##### EXERCISE DATA #####

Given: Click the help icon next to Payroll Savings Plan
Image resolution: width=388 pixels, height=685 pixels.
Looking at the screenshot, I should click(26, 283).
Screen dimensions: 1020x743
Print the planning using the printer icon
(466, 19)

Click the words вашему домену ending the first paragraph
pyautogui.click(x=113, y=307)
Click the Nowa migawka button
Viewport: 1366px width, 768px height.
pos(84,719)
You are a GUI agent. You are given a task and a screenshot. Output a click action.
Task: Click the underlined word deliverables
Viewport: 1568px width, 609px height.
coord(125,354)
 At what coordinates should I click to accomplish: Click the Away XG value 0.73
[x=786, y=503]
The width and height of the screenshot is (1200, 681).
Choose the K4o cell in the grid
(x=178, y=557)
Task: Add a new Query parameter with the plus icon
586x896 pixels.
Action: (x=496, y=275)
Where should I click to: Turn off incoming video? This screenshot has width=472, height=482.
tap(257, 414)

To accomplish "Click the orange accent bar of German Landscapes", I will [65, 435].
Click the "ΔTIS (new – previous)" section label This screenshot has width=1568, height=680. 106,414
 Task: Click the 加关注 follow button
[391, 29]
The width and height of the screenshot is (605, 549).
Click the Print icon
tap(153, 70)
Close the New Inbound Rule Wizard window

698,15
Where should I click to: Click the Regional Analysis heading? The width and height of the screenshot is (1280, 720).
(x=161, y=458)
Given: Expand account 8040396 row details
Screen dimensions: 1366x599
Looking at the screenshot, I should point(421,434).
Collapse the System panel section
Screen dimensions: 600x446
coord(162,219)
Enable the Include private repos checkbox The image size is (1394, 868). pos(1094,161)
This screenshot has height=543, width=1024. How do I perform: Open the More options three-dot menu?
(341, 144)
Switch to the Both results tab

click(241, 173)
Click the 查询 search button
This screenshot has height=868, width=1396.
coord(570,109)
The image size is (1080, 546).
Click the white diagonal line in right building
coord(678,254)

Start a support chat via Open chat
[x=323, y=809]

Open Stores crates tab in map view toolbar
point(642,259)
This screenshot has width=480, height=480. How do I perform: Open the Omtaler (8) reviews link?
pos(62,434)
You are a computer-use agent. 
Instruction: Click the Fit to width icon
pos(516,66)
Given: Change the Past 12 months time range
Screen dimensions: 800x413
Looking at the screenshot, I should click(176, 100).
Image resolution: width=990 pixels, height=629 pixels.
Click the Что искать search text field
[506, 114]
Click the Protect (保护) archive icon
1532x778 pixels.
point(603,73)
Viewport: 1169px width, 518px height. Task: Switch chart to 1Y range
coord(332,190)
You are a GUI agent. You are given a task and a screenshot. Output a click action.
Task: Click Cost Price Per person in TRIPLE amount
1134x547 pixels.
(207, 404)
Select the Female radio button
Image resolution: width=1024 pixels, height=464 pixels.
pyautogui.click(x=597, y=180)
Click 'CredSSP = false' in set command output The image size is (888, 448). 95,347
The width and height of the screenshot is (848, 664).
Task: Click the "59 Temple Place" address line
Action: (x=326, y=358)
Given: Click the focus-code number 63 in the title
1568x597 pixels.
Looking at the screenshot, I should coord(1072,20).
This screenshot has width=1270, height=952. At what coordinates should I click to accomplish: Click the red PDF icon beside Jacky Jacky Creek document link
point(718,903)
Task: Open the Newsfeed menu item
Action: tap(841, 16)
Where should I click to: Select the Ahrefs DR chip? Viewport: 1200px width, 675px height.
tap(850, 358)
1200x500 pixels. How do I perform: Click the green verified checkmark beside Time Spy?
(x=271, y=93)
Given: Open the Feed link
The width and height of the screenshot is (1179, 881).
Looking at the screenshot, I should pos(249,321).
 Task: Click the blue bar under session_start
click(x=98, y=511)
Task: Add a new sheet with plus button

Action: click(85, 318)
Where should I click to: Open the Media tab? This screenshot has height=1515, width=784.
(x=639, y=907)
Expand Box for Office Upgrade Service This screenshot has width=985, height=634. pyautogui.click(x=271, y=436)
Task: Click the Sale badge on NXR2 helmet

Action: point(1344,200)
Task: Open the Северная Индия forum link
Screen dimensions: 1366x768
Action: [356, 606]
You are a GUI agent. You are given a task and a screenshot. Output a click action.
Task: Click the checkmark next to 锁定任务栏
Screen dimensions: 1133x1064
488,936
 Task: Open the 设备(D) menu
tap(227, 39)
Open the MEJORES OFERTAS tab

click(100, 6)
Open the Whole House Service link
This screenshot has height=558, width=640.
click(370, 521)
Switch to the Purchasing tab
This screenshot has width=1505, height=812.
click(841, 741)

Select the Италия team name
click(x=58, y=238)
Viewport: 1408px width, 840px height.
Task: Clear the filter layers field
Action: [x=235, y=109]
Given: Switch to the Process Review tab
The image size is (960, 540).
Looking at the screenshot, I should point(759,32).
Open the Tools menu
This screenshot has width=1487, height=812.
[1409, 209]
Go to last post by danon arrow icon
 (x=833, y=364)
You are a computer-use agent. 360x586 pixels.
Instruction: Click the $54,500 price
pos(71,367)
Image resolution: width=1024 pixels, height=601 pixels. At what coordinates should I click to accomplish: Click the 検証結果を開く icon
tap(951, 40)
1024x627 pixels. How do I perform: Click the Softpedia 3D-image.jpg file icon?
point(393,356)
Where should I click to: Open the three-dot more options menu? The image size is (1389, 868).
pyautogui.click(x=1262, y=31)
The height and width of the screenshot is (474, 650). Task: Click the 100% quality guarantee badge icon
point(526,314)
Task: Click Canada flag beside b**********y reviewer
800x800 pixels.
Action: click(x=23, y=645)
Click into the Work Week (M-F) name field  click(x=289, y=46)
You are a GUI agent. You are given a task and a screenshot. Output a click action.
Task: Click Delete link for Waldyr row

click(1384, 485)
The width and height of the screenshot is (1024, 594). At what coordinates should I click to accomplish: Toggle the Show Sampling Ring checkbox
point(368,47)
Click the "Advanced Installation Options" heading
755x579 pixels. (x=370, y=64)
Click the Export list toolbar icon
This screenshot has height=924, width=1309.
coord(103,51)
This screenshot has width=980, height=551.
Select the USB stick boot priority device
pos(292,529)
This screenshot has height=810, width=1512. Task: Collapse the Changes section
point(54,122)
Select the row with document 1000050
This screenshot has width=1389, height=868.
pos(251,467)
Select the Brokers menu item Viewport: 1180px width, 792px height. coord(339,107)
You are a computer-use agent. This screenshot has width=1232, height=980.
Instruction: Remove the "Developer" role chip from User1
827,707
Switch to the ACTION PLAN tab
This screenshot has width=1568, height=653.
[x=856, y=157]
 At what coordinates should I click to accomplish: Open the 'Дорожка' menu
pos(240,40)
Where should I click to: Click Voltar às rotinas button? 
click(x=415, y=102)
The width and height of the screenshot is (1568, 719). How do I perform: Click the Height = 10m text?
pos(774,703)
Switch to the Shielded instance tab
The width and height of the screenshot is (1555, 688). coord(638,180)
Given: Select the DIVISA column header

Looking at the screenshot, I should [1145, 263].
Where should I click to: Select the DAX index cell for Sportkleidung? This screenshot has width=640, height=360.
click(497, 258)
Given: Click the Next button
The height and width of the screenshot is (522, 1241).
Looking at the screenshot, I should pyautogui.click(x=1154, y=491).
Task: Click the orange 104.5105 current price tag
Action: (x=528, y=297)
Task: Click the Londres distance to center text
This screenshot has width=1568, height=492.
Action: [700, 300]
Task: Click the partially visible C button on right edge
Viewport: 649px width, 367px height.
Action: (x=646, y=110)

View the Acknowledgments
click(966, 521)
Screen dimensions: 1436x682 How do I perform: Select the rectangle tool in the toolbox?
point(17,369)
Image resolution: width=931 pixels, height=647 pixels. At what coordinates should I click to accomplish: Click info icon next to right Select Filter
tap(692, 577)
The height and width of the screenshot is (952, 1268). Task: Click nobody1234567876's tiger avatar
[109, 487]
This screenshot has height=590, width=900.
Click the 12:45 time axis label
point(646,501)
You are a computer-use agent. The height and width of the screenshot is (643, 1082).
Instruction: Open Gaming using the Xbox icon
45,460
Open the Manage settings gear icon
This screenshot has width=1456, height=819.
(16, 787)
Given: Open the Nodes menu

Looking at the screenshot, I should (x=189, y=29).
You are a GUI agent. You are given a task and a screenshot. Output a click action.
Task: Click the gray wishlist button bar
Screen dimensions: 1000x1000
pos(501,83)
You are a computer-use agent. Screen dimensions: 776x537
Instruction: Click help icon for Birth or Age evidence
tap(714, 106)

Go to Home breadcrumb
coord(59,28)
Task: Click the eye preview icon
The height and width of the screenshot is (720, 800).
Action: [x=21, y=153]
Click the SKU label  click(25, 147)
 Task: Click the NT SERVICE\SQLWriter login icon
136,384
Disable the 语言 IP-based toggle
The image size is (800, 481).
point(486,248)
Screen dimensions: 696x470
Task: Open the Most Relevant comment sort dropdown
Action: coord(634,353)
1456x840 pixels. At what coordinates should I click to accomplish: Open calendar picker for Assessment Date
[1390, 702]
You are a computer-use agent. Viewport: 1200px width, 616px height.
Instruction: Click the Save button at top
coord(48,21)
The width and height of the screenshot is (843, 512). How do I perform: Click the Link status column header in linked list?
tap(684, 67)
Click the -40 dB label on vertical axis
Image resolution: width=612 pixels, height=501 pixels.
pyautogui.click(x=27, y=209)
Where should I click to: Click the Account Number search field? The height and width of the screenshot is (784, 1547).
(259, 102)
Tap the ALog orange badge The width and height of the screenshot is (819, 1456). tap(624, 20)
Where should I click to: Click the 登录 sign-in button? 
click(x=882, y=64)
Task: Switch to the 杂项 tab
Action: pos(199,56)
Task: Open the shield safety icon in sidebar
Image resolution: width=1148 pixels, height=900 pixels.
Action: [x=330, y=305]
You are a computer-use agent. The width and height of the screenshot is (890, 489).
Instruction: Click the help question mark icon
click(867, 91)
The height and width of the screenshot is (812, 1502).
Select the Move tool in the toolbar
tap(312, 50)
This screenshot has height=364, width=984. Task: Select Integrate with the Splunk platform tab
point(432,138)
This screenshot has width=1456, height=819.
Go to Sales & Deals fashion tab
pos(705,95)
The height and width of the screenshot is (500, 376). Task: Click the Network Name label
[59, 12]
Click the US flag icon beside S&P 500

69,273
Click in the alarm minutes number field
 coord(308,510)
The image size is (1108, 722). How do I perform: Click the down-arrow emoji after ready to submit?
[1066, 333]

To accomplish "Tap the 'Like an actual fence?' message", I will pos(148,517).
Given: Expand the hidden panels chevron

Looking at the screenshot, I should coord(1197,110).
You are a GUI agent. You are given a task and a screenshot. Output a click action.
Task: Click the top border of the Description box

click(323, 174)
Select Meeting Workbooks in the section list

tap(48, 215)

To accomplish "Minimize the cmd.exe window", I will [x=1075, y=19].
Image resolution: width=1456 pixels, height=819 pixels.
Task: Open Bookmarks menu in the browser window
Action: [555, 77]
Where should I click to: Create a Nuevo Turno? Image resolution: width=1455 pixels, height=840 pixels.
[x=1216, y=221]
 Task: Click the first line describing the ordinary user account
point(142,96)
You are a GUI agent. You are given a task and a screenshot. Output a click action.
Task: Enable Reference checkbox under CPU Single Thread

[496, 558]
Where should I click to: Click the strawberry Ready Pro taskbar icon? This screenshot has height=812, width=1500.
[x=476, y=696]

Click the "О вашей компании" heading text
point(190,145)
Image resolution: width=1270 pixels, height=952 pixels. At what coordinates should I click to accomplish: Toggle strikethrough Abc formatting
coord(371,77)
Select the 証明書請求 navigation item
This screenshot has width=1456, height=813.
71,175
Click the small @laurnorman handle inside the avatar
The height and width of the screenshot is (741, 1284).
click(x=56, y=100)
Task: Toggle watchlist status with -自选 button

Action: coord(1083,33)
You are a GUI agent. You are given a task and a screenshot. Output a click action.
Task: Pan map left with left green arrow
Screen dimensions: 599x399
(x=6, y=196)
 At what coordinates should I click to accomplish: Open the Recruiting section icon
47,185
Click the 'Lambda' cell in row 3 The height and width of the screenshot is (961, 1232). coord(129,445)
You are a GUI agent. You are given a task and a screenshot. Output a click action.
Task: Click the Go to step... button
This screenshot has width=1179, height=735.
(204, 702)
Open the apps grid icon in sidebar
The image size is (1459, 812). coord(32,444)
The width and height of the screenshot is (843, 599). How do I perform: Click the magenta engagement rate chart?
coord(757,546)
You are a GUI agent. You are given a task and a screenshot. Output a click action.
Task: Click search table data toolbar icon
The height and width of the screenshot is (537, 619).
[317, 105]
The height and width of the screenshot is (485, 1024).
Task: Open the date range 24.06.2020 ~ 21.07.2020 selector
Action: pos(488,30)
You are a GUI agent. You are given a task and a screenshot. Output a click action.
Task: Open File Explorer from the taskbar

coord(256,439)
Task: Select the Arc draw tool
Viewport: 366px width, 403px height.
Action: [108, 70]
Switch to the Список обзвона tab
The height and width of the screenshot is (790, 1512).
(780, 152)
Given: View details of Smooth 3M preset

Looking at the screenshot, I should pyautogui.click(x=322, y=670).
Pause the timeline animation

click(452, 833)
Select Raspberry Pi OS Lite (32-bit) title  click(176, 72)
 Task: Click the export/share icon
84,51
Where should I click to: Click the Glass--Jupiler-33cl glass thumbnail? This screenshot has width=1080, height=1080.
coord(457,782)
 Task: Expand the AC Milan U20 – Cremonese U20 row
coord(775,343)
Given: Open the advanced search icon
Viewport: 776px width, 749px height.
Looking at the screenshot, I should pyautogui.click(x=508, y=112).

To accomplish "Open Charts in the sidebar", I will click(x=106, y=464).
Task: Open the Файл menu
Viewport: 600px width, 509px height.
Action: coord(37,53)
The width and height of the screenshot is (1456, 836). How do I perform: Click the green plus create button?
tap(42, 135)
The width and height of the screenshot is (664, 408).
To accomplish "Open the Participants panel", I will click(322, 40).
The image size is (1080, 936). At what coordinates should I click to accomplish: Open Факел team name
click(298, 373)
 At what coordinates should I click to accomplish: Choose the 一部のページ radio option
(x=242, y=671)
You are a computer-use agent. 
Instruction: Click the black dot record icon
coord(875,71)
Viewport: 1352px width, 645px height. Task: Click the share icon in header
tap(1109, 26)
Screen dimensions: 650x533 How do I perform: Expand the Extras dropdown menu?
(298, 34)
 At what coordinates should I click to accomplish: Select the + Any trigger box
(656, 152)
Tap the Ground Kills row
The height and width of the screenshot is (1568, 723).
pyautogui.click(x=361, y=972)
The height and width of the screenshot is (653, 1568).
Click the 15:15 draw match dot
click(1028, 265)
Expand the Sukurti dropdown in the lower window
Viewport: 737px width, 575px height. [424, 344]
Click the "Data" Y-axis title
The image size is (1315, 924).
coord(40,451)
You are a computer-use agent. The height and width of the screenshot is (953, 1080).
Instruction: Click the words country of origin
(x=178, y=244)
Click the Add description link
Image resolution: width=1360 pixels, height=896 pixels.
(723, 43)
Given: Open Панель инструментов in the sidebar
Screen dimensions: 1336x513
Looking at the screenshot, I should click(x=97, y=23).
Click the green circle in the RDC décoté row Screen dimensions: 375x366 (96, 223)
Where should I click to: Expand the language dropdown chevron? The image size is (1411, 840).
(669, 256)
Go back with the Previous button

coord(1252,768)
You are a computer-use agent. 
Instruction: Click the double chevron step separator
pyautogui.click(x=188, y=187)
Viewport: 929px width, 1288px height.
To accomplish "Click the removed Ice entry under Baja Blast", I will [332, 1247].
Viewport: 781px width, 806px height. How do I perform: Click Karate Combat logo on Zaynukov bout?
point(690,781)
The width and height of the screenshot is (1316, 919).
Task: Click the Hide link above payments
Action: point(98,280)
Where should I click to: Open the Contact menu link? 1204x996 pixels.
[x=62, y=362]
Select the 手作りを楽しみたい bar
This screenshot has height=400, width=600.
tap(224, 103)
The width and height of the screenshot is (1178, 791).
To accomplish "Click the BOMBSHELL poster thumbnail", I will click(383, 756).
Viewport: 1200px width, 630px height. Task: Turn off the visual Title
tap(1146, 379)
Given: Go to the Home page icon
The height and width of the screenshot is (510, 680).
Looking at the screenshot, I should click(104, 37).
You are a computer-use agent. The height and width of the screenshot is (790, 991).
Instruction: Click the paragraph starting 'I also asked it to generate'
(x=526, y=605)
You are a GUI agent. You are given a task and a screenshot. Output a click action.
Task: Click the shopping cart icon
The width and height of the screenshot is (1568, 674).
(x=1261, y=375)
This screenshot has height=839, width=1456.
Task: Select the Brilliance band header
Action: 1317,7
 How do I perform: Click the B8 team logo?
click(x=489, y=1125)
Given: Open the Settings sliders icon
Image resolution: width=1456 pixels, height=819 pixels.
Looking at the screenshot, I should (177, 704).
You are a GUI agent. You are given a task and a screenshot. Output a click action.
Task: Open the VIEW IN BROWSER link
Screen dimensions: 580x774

#####

◆ DIRECTIVE
Rewrite the lines from the start of the stored entries through the line holding "coord(162,219)", both ends included, changing "Print icon" to "printer button" and leaving everything else as it is.

◆ REPLY TO THE TASK
Given: Click the help icon next to Payroll Savings Plan
Image resolution: width=388 pixels, height=685 pixels.
Looking at the screenshot, I should click(26, 283).
Screen dimensions: 1020x743
Print the planning using the printer icon
(466, 19)

Click the words вашему домену ending the first paragraph
pyautogui.click(x=113, y=307)
Click the Nowa migawka button
Viewport: 1366px width, 768px height.
pos(84,719)
You are a GUI agent. You are given a task and a screenshot. Output a click action.
Task: Click the underlined word deliverables
Viewport: 1568px width, 609px height.
coord(125,354)
 At what coordinates should I click to accomplish: Click the Away XG value 0.73
[x=786, y=503]
The width and height of the screenshot is (1200, 681).
Choose the K4o cell in the grid
(x=178, y=557)
Task: Add a new Query parameter with the plus icon
586x896 pixels.
Action: (x=496, y=275)
Where should I click to: Turn off incoming video? This screenshot has width=472, height=482.
tap(257, 414)

To accomplish "Click the orange accent bar of German Landscapes", I will [65, 435].
Click the "ΔTIS (new – previous)" section label This screenshot has width=1568, height=680. 106,414
 Task: Click the 加关注 follow button
[391, 29]
The width and height of the screenshot is (605, 549).
Click the printer button
tap(153, 70)
Close the New Inbound Rule Wizard window

698,15
Where should I click to: Click the Regional Analysis heading? The width and height of the screenshot is (1280, 720).
(x=161, y=458)
Given: Expand account 8040396 row details
Screen dimensions: 1366x599
Looking at the screenshot, I should point(421,434).
Collapse the System panel section
Screen dimensions: 600x446
coord(162,219)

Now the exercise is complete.